Despite multiple attempts, The Hindu was unable to obtain a comment from the AG’s Department on the status of the files.
‘There is continuity’
Meanwhile, the new CID team with all its senior officers replaced, has said Zahran’s radical Islamist outfit had “planned a second attack”. The bombers had attempted to mislead intelligence agencies by staging split in group, police spokesman Mr. Senaratne told media in April this year.
All the same, the current investigators were drawing upon the findings of the outgoing CID team, Mr. Senaratne told The Hindu, adding: “so there is continuity.”
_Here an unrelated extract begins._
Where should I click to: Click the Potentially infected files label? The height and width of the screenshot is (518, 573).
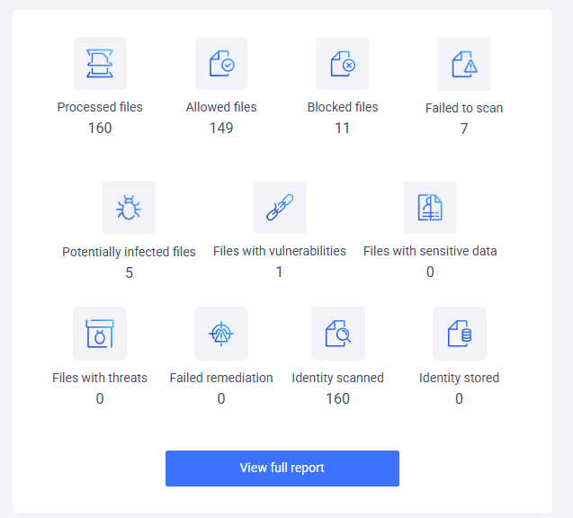click(129, 252)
However, a few crucial questions remain. One, how and where exactly did the lapse occur, leading to the failure of the former government acting on prior intelligence? Two, what were Zahran Hashim’s specific motivations to carry out the attack? While the network reporting to Zahran Hashim has been established, was there a structure above him?
On the first question, a Presidential Commission appointed by President Maithripala Sirisena continues to investigate the attacks. Its members — mostly senior and retired judges — have submitted at least two reports to President Rajapaksa.
Further, a parliamentary panel set up last year released a report on the Easter attacks in October 2019, based on testimonies from 55 persons, including President Sirisena and former PM Wickremesinghe, collected over 24 sittings.
It accused President Sirisena of “actively undermining” government and security systems, leading to serious lapses ahead of the Easter attacks. But Mr. Sirisena has refused to take any blame. “Why should I take responsibility? Those who are responsible should take responsibility,” he told BBC Sinhala in a recent interview.
A year after the Easter bombings, for which his government was blamed, Mr. Sirisena has realigned with his former rivals, the Rajapaksas, and is widely expected to contest from their coalition in the parliamentary elections scheduled in August.